Limitations exist regarding the present study. The sample size was relatively small and therefore more cases are required to obtain more representative research findings. The diagnosis of Haglund's deformity of the Achilles tendon remains controversial. Recognized diagnostic criteria have yet to be established, where physicians perform diagnoses subjectively on the basis of their own judgment. Although the Fowler-Philip angle was measured as a diagnostic factor, previous studies have revealed that its correlation with clinical symptoms is low, with the false negative rate reaching 85-100%. As a result, its accuracy as a diagnostic and predictive indicator remains poor (31). Additionally, the Fowler-Philip angle exceeded 75˚ in only three patients in the present study, further suggesting its unreliability in diagnosing Haglund's deformity.

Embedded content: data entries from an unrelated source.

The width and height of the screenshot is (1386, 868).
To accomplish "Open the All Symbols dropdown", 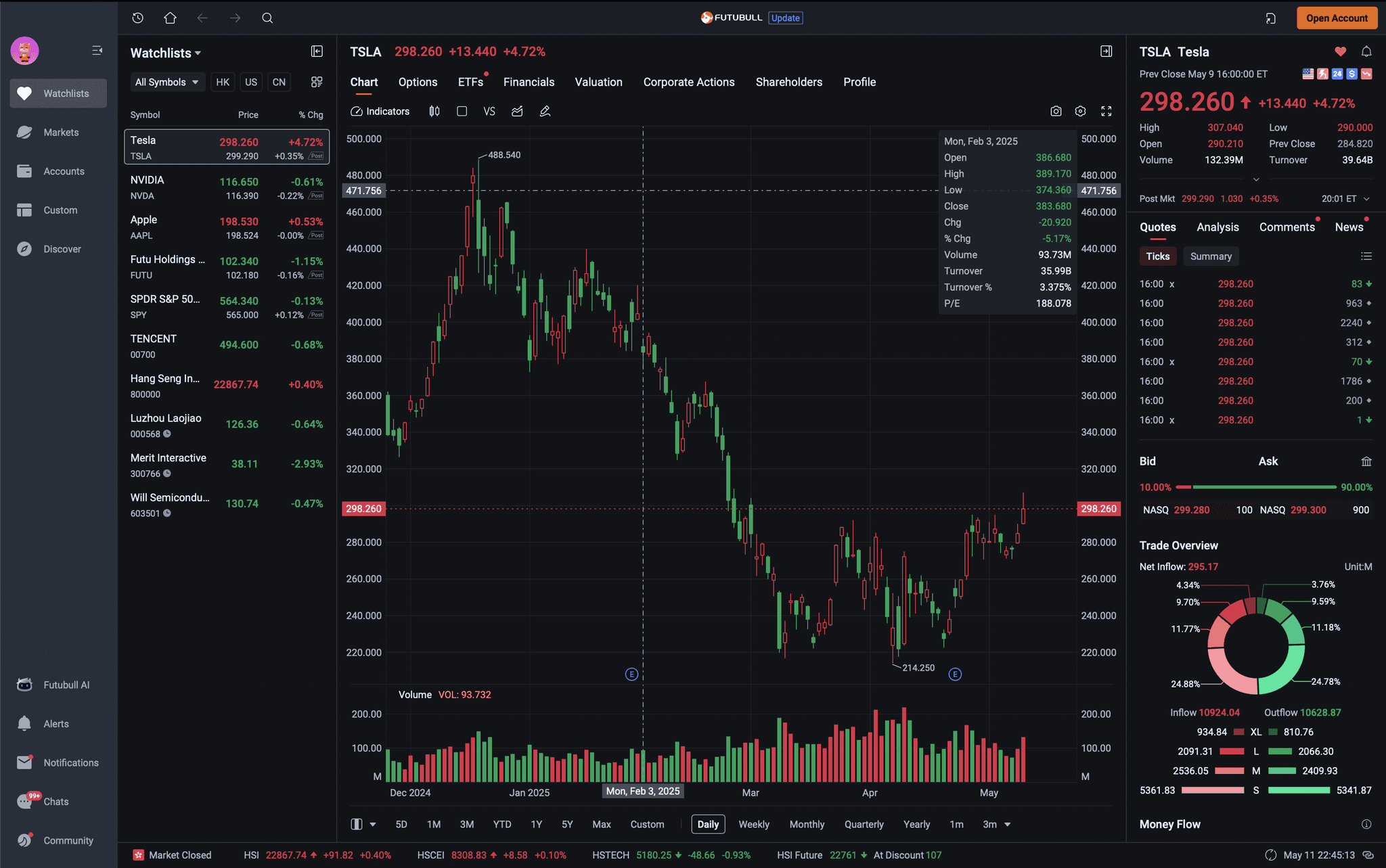I will coord(167,82).
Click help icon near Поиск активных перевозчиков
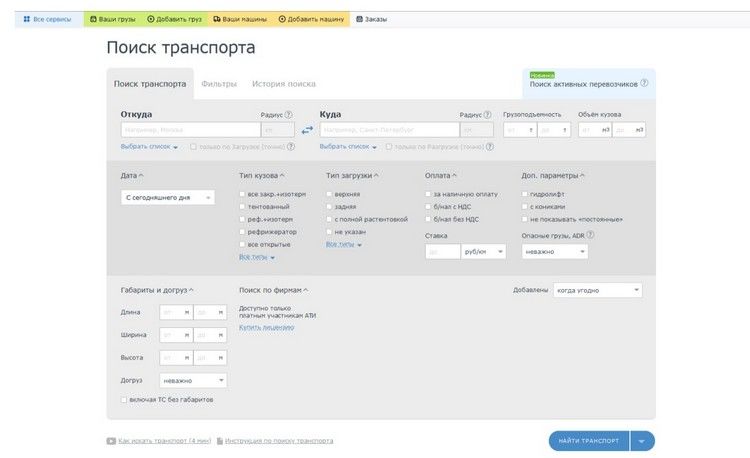Image resolution: width=750 pixels, height=458 pixels. click(x=645, y=84)
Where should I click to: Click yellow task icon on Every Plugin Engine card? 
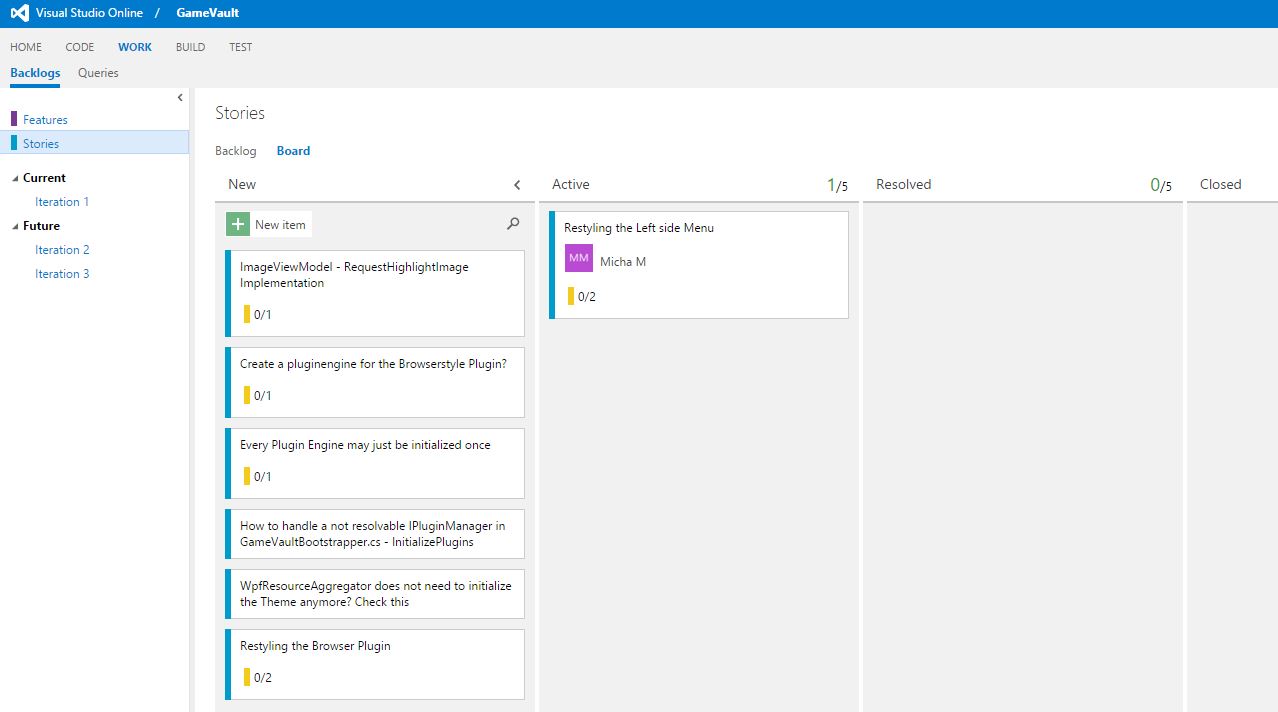pyautogui.click(x=247, y=476)
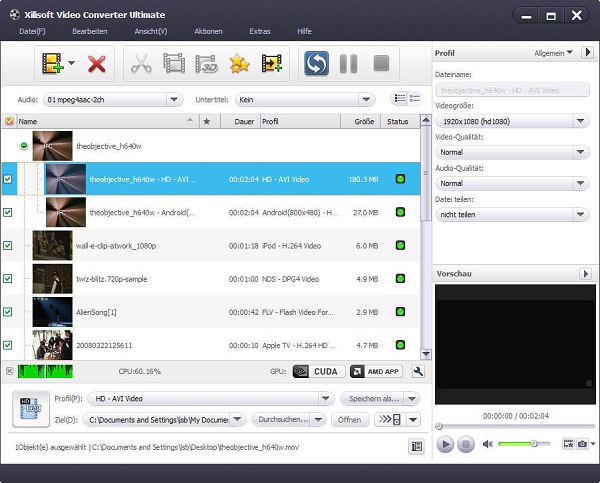Toggle the select-all checkbox in list header
The width and height of the screenshot is (600, 483).
point(9,121)
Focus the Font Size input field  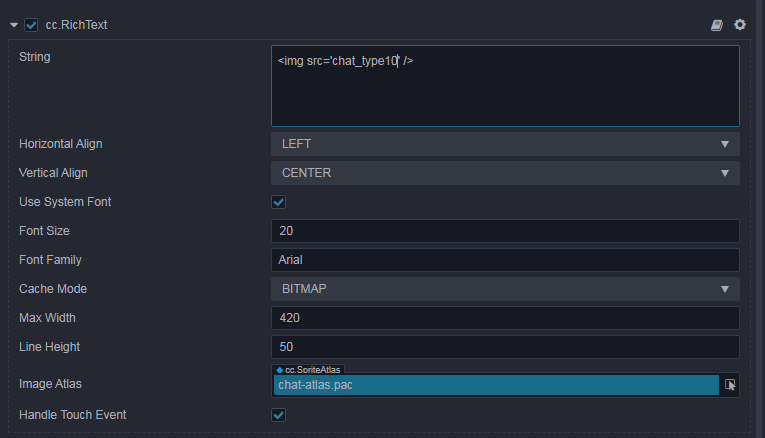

Pavlov et al (16) considered that the degree of bulging of the posterior calcaneus is the most important symptom when the parallel pitch line is used as a measurement index. The degree of kyphosis of the calcaneus exceeded the parallel pitch line in all patients in the present study, suggesting that the parallel pitch line is more reliable for diagnosing Haglund's deformity. MRI can also clearly show the degree of kyphosis, its relationship with the Achilles tendon and the swelling of the Achilles tendon. Therefore, Haglund's deformity was diagnosed comprehensively in the present study by evaluating the clinical manifestations, X-ray examination and MRI results.
To conclude, findings from the present study suggest that using the Biodex system for isokinetic muscle testing can dynamically reflect the postoperative recovery of patients with Haglund's deformity after endoscopic calcaneoplasty.
Acknowledgements
The authors would like to thank Dr Zhai Wenbo (School of Basic Medical Sciences, Peking University; Beijing, China) for his immense effort and guidance in the statistical analyses of this study.
Funding
No funding was received.
Availability of data and materials
The datasets used and/or analyzed during the current study are available from the corresponding author on reasonable request.
Authors' contributions
YPY and YFA performed the surgical procedures. YXW, YFA, YPY and BHL designed the study. BHL, NA, YBJ and LLL contributed to patient data collection and follow-up. BHL, LYT and XYP analyzed the data and performed the statistical analysis. YXW is accountable for all aspects of the work. All authors read and approved the final manuscript.
Ethics approval and consent to participate
The present study was approved by the Peking University Third Hospital Medical Science Research Ethics Committee (approval no. IRB00006761-M2018151; Beijing, China). Written informed consent was obtained from all patients, parents or guardians of the patients prior to the present study.
Patient consent for publication
Not applicable.
Competing interests
The authors declare that they have no competing interests.